# TASK DETAILS:
State the number of lines in these records that include the string "agent", and say nothing more.

# PROVIDED DATA:
# # # #

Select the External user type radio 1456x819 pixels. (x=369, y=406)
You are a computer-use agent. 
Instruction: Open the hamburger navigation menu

# # # #

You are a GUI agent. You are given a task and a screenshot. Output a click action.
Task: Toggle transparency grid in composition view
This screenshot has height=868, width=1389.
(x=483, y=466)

# # # #

# TASK RESPONSE:
2